This story has everything: Laughter. Tears. Family. Community. Generosity. Softball.
… AND: Punk rock. John Oliver. A taco bar.
Ed Buehler is 40 years old. Every year , every July , since he was born, his family and friends have organized a softball tournament for someone with big medical expenses.
“It’s like a holiday for us in the family,” he says. “You know, another one that just happens to, to come in July.”
The tournament started in 1980 as a fund-raiser for Ed’s dad, Denny Buehler, a young father who was battling leukemia and needed to travel to Seattle for treatment.
These days, the tournament typically raises about $10,000 each year.
“I don’t want to say $10,000 is not a lot of money,” Ed Buehler said. “But life is hard and when something’s gotten in your way, $10,000 doesn’t go really, really far.”
For 2019, the Denny Buehler Memorial Foundation took on a new project.

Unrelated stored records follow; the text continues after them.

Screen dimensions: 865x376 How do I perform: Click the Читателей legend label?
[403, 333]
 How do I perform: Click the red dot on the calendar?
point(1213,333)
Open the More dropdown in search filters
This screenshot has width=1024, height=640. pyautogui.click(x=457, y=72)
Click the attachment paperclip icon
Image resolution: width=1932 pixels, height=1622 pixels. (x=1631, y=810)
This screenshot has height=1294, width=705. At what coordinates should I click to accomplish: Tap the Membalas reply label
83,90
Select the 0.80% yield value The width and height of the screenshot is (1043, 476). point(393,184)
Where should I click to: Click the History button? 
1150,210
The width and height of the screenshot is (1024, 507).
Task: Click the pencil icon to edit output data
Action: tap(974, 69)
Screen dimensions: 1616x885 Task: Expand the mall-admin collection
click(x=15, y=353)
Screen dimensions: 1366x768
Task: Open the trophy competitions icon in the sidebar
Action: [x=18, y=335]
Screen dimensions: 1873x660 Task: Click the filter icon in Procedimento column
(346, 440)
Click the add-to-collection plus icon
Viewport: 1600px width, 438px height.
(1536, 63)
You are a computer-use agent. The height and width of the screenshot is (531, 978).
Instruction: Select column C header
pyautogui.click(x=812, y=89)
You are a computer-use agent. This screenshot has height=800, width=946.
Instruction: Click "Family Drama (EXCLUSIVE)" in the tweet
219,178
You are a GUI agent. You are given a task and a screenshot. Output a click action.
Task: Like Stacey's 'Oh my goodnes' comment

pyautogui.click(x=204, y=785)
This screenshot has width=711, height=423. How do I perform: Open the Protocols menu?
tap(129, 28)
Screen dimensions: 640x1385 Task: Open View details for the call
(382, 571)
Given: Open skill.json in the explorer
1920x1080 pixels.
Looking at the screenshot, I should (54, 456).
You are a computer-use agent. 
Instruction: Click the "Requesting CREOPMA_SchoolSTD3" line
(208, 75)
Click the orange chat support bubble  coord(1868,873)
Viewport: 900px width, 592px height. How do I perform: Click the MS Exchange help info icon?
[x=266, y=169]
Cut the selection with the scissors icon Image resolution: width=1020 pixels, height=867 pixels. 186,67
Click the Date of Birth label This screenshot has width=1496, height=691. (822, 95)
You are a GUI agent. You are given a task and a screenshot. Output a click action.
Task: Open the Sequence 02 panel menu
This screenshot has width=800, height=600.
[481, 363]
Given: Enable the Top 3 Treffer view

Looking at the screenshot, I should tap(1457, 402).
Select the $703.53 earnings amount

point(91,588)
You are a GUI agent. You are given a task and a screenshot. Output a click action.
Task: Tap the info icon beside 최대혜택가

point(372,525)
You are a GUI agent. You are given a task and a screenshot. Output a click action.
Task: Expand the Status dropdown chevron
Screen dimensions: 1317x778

The foundation decided to buy up old medical debt , at pennies on the dollar , to pay off $1 million in debt for neighbors in the Cincinnati community.
Ed’s sister, Jenny Spring , who started running the tournament as a young punk-rocker, when the previous generation of organizers said they were done , says the Foundation hopes to eventually wipe out $37 million in medical debts for people around Cincinnati. “There’s no reason to stop,” she says.
And the softball tournament? Still going strong.
To get medical debts forgiven, the Foundation works with RIP Medical Debt, a non-profit founded by two former debt collectors.
RIP Medical Debt gained Jenny’s attention , and lots of other people’s too , when John Oliver worked with the group to forgive $15 million in debts, in 2015.